------ Supplied text ------

There are a few handy things you can do to prevent your futon mattress from slipping. They might involve things you already have in your home. If you don’t, don’t fret. They aren’t that expensive to purchase.

We put all of it together here for you. Here’s hoping you find something that helps you keep your futon mattress in place.

How to Keep Futon From Slipping Step-by-Step Guide

To understand how to keep a futon from slipping, it’s important to know why they slip. In fact, knowing why might help you figure out a solution on your own.

The primary reason why futons slip is because of the materials used to construct them. The frame is usually a simple one made from metal or treated wood. Both of those can be slippery, especially since mattresses are often just foam pads covered by fabric.

Futon frames often don’t come with a lot of extras because they need to move freely. Extra pieces of metal here and there are just additional things to get snagged, especially if your futon can use some adjustment.

The primary reason why futons slip is that there is very little friction between the mattress and the frame.

So, it follows that the primary solution is to create friction between the mattress and the futon frame.

The most common way people do this is by purchasing non-skid material and placing it between the mattress and frame. There are specialized products designed for futons.

------ Given entries ------

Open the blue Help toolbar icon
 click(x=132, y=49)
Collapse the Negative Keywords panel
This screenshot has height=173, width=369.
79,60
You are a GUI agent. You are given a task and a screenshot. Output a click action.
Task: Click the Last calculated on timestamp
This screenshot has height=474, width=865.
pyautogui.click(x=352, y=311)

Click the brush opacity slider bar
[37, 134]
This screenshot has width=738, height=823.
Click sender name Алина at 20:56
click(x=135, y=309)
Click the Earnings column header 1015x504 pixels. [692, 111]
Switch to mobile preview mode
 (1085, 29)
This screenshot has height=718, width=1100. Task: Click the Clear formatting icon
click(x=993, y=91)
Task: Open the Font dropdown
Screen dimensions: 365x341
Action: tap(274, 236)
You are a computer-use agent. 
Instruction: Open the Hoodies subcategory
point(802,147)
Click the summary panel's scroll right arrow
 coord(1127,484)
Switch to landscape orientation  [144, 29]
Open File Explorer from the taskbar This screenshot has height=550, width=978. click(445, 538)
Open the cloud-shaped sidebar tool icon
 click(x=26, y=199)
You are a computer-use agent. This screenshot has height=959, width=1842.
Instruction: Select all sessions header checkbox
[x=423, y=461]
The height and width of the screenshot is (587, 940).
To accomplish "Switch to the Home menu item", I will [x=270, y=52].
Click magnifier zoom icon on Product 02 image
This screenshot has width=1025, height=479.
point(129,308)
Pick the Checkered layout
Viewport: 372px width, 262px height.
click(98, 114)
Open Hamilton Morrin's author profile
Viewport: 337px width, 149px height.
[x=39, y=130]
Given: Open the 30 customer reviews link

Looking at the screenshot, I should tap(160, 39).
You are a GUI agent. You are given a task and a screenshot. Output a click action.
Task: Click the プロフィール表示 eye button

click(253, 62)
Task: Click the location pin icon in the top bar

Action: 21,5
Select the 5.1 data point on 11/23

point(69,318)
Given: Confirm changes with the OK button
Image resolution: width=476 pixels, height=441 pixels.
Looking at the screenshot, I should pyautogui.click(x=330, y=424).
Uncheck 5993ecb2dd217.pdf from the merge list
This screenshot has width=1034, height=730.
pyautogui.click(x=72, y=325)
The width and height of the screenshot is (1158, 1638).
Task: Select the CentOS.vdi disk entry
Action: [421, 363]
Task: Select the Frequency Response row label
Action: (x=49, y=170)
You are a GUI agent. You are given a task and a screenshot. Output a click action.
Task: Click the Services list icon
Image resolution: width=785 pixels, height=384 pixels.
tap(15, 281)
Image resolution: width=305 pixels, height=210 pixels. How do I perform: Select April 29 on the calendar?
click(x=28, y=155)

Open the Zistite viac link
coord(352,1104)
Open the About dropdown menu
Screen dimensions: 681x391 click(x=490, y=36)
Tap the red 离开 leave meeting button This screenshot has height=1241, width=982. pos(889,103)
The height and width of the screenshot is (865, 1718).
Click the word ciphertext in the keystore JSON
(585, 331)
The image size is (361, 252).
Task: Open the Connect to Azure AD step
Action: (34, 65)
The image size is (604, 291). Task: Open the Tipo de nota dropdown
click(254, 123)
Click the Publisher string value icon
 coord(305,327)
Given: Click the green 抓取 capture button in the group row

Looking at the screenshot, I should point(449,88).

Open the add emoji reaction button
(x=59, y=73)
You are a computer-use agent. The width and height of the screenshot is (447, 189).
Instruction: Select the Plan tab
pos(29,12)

------

Continue the guide on keeping a futon mattress from slipping, starting after its final sentence about specialized non-skid products designed for futons.

> **Result**:
But, you don’t need to go that route. You can also just get some non-skid material, like that used for rugs. Or, you can also buy Velcro, with one side taped to the frame and the other sewn to the mattress.

One way that doesn’t involve adhesive involves straps either at the corner or along the top and bottom of the mattress. Cinch them down with the buckle and excess to the back, but make sure you have a cover to conceal that there are straps.

You might also find that the problem isn’t a lack of friction. Futons that are out of adjustment can move around in weird ways. That will lead to the mattress sliding around. So, you might find a solution in just tightening up all the screws and bolts on your futon.

What is a Futon Stop Slip?

One of the reasons a futon mattress moves around is because they are essentially just a fabric-covered mattress on top of a simple frame of metal or wood. The frames have to be pretty simple to allow it to be folded in and out.

A futon stop slip is a layer of non-skid foam that you place under the mattress. It works the same way that non-skid under a rug works. It creates the friction that is otherwise lacking between the two. When used under a futon mattress, it also helps to counterbalance gravity.

You can either purchase it pre-sized to fit your mattress. You can also find it in bulk if you want to purchase in bulk for several projejcts.

What is a futon gripper?

If your futon just needs a little help staying in place, you might be able to use gripper strips to hold the mattress in place.

While you can find short pads for the bottom of your mattress, you can also buy them as a roll that you cut into strips. If you don’t need a lot of support, you can cut the strips short so they are easier to conceal.

You can also cut them longer and lay them on top of your futon slats. This will give you the most support, but it will also be more noticeable.


You bought a futon for its versatility. But if the mattress has a habit of moving around, it becomes something no one wants to sit on. That’ll turn it from a solution into something that’s just taking up space.

It isn’t terribly hard to keep your futon mattress from slipping off its frame. It’s also not that expensive. With just a couple of techniques, your futon will stay secured.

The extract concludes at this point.